Tâche courte 1:
D'après l'extrait, en quelle année et dans quelle ville Jacques Martial a-t-il créé sa mise en scène du Cahier d'un retour au pays natal ?

Extrait:
Cahier d’un retour au pays natal d’Aimé Césaire par Jacques Martial au Théâtre de l’Épée de Bois

Créé en 2002 à Avignon par Jacques Martial, la mise en scène intégrale du Cahier d’un retour au pays natal est une magnifique incarnation de ce poème explosif et toujours bouleversant. Écrit d’abord en 1939, le poème a été largement retravaillé par Césaire jusqu’en 1947, comme s’il fallait nécessairement prendre en compte l’épreuve de la guerre afin de poursuivre le travail de sape et le dynamitage de la culture coloniale qui s’est vue confirmée et abimée à la fois dans le conflit mondial.

Données de la tâche:
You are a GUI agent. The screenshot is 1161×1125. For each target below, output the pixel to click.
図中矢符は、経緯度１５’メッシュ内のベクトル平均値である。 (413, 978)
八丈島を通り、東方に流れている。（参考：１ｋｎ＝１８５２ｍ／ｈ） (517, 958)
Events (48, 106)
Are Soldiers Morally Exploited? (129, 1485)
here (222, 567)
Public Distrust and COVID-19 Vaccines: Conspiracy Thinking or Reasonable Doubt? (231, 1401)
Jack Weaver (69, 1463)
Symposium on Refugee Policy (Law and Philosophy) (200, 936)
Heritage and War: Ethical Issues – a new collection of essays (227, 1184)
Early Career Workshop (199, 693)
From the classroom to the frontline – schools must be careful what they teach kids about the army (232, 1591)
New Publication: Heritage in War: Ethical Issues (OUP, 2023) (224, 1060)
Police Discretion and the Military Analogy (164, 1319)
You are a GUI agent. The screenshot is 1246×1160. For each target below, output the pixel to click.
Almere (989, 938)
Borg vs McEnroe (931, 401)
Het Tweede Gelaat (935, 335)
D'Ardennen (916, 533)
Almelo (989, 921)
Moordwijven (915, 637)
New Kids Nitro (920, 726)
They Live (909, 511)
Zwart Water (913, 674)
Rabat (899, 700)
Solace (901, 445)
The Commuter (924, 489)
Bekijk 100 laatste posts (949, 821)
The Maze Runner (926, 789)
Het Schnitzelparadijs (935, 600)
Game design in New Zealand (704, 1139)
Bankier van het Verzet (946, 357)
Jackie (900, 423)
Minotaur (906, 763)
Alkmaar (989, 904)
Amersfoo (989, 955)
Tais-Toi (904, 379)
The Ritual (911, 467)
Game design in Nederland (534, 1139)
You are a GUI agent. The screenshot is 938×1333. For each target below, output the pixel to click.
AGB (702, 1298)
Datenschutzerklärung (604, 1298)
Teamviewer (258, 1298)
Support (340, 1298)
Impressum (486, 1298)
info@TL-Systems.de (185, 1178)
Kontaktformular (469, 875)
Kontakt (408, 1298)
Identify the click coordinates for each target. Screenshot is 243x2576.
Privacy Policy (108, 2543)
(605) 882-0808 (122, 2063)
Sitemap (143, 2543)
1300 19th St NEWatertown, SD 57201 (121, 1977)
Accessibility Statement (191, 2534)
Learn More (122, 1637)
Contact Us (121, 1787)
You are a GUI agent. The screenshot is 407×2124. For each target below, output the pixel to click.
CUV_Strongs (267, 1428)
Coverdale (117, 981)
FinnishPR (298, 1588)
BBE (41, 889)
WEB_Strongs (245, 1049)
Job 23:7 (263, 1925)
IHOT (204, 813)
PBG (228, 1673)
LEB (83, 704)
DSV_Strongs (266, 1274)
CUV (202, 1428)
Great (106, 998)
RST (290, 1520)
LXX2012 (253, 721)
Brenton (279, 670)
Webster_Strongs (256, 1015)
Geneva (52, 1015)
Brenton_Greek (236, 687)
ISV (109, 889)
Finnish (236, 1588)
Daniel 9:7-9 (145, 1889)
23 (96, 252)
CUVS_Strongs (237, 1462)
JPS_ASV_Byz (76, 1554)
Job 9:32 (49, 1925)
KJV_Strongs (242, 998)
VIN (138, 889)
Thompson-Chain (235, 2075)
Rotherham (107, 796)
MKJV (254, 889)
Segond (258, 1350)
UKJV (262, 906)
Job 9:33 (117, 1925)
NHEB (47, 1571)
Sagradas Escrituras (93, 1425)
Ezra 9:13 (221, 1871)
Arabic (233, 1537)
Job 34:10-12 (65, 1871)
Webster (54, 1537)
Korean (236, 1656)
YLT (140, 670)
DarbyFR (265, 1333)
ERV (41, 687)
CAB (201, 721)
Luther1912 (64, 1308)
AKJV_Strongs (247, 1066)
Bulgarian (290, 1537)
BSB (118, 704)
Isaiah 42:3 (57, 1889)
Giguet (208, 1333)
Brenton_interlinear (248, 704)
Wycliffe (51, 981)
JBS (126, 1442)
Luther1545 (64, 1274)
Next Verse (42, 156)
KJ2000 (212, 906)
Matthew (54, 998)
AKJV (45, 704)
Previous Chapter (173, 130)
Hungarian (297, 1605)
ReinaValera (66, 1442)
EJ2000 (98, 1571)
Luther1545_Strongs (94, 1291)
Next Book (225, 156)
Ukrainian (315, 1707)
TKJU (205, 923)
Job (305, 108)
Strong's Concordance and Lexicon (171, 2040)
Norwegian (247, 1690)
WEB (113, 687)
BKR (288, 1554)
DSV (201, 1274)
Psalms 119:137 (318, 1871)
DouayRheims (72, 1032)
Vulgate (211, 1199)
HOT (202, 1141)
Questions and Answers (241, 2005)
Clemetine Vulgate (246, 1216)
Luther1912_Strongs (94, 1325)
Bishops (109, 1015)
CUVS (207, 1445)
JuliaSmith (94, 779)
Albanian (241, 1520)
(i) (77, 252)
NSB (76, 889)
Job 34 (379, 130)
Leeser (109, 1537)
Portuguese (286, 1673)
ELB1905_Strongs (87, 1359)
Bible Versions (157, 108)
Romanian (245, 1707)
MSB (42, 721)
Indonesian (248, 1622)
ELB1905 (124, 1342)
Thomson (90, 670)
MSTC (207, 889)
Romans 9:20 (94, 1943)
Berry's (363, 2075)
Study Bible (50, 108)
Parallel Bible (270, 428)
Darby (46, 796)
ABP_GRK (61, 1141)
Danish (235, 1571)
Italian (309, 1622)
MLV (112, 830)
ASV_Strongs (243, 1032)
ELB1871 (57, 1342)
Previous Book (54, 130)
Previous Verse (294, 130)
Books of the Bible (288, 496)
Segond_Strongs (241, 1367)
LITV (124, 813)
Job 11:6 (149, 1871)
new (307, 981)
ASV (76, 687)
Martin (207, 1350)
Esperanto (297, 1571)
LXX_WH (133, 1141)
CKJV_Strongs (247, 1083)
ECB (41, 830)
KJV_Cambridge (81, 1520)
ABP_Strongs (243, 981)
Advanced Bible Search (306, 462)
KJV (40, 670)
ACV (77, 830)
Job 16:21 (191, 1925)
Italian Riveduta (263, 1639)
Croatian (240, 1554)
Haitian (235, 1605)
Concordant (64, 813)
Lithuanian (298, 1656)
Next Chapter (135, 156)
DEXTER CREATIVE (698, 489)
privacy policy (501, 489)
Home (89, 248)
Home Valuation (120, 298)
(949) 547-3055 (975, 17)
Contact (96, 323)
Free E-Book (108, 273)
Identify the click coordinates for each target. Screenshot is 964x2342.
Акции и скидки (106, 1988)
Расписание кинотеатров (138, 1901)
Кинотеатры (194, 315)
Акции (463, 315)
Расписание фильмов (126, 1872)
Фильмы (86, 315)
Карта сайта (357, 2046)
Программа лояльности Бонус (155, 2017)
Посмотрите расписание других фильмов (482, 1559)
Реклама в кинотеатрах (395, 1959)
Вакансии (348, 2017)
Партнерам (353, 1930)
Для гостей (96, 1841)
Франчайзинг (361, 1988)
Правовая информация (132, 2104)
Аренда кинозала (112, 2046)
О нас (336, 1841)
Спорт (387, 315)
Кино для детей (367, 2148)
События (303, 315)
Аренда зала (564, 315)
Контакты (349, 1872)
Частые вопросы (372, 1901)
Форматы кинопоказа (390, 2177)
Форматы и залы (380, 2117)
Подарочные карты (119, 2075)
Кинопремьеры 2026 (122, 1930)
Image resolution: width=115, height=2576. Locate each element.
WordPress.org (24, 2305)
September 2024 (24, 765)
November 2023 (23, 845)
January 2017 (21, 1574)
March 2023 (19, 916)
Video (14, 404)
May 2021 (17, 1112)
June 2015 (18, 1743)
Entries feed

Tâche courte 2:
Reprenez les lignes des enregistrements à partir de celle qui contient « Previous Verse (294, 130) » et jusqu'à la fin des enregistrements, en substituant « Croate » à « Croatian » sans rien modifier d'autre.

Bonne réponse 1:
En 2002, à Avignon.

Bonne réponse 2:
Previous Verse (294, 130)
Books of the Bible (288, 496)
Segond_Strongs (241, 1367)
LITV (124, 813)
Job 11:6 (149, 1871)
new (307, 981)
ASV (76, 687)
Martin (207, 1350)
Esperanto (297, 1571)
LXX_WH (133, 1141)
CKJV_Strongs (247, 1083)
ECB (41, 830)
KJV_Cambridge (81, 1520)
ABP_Strongs (243, 981)
Advanced Bible Search (306, 462)
KJV (40, 670)
ACV (77, 830)
Job 16:21 (191, 1925)
Italian Riveduta (263, 1639)
Croate (240, 1554)
Haitian (235, 1605)
Concordant (64, 813)
Lithuanian (298, 1656)
Next Chapter (135, 156)
DEXTER CREATIVE (698, 489)
privacy policy (501, 489)
Home (89, 248)
Home Valuation (120, 298)
(949) 547-3055 (975, 17)
Contact (96, 323)
Free E-Book (108, 273)
Identify the click coordinates for each target. Screenshot is 964x2342.
Акции и скидки (106, 1988)
Расписание кинотеатров (138, 1901)
Кинотеатры (194, 315)
Акции (463, 315)
Расписание фильмов (126, 1872)
Фильмы (86, 315)
Карта сайта (357, 2046)
Программа лояльности Бонус (155, 2017)
Посмотрите расписание других фильмов (482, 1559)
Реклама в кинотеатрах (395, 1959)
Вакансии (348, 2017)
Партнерам (353, 1930)
Для гостей (96, 1841)
Франчайзинг (361, 1988)
Правовая информация (132, 2104)
Аренда кинозала (112, 2046)
О нас (336, 1841)
Спорт (387, 315)
Кино для детей (367, 2148)
События (303, 315)
Аренда зала (564, 315)
Контакты (349, 1872)
Частые вопросы (372, 1901)
Форматы кинопоказа (390, 2177)
Форматы и залы (380, 2117)
Подарочные карты (119, 2075)
Кинопремьеры 2026 (122, 1930)
Image resolution: width=115, height=2576. Locate each element.
WordPress.org (24, 2305)
September 2024 (24, 765)
November 2023 (23, 845)
January 2017 (21, 1574)
March 2023 (19, 916)
Video (14, 404)
May 2021 (17, 1112)
June 2015 (18, 1743)
Entries feed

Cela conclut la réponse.